**Extrait à lire:**
------------------------

92.              C’est un principe bien établi que tous les tribunaux juridictionnels et les corps administratifs sont tenus d’agir équitablement envers les parties qui ont à comparaître devant eux. Voir à titre d’exemple Newfoundland Telephone Co. c. Terre-Neuve (Board of Commissioners of Public Utilities)1992 CanLII 84 (CSC)[1992] 1 R.C.S. 623, à la p. 636. Afin de remplir cette obligation, le décideur doit être impartial et paraître impartial. La portée de cette obligation et la rigueur avec laquelle elle s’applique varieront suivant la nature du tribunal en question.

96.              Habituellement, c’est l’accusé qui, dans un procès criminel, allègue la partialité, réelle ou apparente, du tribunal.  Toutefois, rien n’empêche le ministère public de faire une allégation similaire. Il y est même tenu lorsque les circonstances l’exigent. Même s’il ne fait pas l’objet d’une protection constitutionnelle explicite, c’est un important principe de notre système juridique que le procès doit être équitable pour toutes les parties -- pour le ministère public comme pour l’accusé. Voir à titre d’exemple R. c. Gushman[1994] O.J. No. 813 (Div. gén.). Dans l’arrêt Curragh, précité, notre Cour a récemment maintenu une allégation de crainte de partialité suscitée par la conduite du juge du procès envers un substitut du procureur général.  Dans un contexte légèrement différent, on a conclu que si le juge forme ou paraît former une opinion partiale contre un témoin du ministère public, par exemple la victime d’une agression sexuelle, il y a possibilité que le procès soit inéquitable envers le ministère public: arrêt Wald, précité, à la p. 336.

99.              Si les paroles ou la conduite du juge suscitent une crainte de partialité ou dénotent réellement sa partialité, il excède sa compétence. Voir les décisions Curragh, précitée, au par. 5; Gushman, précitée, au par. 28. On peut remédier à cet excès de compétence en présentant une requête en récusation adressée au juge présidant l’instance si celle-ci se poursuit, ou en demandant l’examen en appel de la décision du juge. Dans le cadre de l’examen en appel, on a jugé récemment que la «conclusion correctement tirée qu’il existe une crainte raisonnable de partialité mène habituellement, de façon inexorable, à la décision qu’il doit y avoir un nouveau procès»: arrêt Curragh, précité, au par. 5.

100.            S’il y a crainte raisonnable de partialité, c’est l’ensemble des procédures du procès qui sont viciées et la décision subséquente aussi bien fondée soit-elle ne peut y remédier. Voir l’arrêt Newfoundland Telephone, précité, à la p. 645; voir aussi l’arrêt Curragh, précité, au par. 6. Ainsi, le simple fait que le juge paraît, sur certains points, avoir tiré des conclusions justes quant à la crédibilité ou qu’il arrive à un résultat correct ne peut dissiper les effets de la crainte raisonnable de partialité que d’autres paroles ou actes du juge ont pu susciter. Dans le contexte d’une requête en récusation du juge siégeant dans une poursuite donnée, on a statué que lorsqu’il y a crainte raisonnable de partialité, «on ne peut rendre une décision finale à partir de conclusions sur la crédibilité formulées dans de pareilles conditions»: Blanchette c. C.I.S. Ltd.1973 CanLII 3 (CSC)[1973] R.C.S. 833, à la p. 843. Toutefois, si les paroles ou la conduite du juge, eu égard au contexte, ne suscitent pas de crainte raisonnable de partialité, ses conclusions n’en seront pas entachées, quelque inquiétantes qu’elles puissent être.

------------------------

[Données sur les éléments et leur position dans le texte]
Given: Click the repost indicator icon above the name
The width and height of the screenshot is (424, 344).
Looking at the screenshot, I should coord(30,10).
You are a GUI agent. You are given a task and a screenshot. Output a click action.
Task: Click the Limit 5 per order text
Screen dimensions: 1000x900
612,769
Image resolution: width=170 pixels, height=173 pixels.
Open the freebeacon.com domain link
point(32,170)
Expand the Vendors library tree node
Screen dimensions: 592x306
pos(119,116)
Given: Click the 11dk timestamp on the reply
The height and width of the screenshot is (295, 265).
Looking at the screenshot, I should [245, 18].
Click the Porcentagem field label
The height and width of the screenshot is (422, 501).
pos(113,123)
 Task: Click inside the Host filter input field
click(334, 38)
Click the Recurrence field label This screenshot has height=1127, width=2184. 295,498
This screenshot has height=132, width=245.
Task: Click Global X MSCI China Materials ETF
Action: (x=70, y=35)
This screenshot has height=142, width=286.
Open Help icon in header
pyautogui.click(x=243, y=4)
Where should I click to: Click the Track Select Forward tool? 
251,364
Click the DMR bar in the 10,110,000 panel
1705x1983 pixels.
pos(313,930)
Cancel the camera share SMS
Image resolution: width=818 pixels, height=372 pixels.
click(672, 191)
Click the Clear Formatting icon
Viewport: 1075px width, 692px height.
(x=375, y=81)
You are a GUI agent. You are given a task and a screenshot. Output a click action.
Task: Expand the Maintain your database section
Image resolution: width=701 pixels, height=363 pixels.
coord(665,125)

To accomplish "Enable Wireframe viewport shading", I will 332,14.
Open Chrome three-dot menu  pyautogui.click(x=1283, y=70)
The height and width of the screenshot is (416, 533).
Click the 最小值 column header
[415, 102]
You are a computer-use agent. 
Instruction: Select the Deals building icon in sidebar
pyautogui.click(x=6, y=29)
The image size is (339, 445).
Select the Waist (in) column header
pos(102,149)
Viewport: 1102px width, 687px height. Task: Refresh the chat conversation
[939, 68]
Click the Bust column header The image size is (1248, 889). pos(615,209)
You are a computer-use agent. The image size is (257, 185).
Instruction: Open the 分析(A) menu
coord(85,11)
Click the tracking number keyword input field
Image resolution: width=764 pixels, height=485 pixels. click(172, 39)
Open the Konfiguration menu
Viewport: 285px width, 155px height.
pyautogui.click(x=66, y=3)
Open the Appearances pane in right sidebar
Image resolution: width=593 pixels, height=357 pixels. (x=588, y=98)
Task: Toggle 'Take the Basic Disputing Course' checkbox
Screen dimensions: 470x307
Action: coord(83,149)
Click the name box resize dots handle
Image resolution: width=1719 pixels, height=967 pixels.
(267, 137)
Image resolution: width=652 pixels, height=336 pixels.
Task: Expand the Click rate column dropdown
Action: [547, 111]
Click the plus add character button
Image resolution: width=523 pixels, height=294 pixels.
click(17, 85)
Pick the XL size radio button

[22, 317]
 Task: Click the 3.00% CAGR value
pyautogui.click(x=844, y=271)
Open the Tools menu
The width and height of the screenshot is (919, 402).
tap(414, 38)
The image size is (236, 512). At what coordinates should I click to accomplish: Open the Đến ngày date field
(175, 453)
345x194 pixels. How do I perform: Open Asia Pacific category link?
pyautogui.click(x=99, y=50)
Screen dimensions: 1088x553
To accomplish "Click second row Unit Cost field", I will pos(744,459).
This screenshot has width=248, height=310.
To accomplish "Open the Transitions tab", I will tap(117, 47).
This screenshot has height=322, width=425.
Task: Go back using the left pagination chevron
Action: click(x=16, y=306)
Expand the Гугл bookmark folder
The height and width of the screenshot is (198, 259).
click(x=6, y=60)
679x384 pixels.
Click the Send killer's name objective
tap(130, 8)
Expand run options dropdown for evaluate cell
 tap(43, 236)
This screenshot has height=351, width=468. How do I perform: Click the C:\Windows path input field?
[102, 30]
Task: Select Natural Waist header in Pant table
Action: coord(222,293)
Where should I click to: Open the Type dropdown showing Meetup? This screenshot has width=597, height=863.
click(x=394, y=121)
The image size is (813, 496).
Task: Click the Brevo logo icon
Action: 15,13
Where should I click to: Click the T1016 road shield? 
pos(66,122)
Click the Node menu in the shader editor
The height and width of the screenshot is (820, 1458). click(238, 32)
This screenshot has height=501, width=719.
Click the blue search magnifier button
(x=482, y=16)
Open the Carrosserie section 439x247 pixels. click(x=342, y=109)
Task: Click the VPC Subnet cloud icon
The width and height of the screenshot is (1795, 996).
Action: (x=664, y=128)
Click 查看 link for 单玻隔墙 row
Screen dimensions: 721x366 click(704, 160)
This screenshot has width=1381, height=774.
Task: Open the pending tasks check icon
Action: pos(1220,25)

------------------------

**Travail à faire:**
[A] Selon l'extrait à lire, qu'arrive-t-il au juge dont les paroles ou la conduite suscitent une crainte de partialité ?
[B] Dans l'extrait à lire, réécrivez le passage situé entre « 99.              Si les » et « précité, au par. 5. », bornes incluses, en substituant « motion » à « requête ».

**Réponses par tâche:**
[A] Il excède sa compétence.

[B]
99.              Si les paroles ou la conduite du juge suscitent une crainte de partialité ou dénotent réellement sa partialité, il excède sa compétence. Voir les décisions Curragh, précitée, au par. 5; Gushman, précitée, au par. 28. On peut remédier à cet excès de compétence en présentant une motion en récusation adressée au juge présidant l’instance si celle-ci se poursuit, ou en demandant l’examen en appel de la décision du juge. Dans le cadre de l’examen en appel, on a jugé récemment que la «conclusion correctement tirée qu’il existe une crainte raisonnable de partialité mène habituellement, de façon inexorable, à la décision qu’il doit y avoir un nouveau procès»: arrêt Curragh, précité, au par. 5.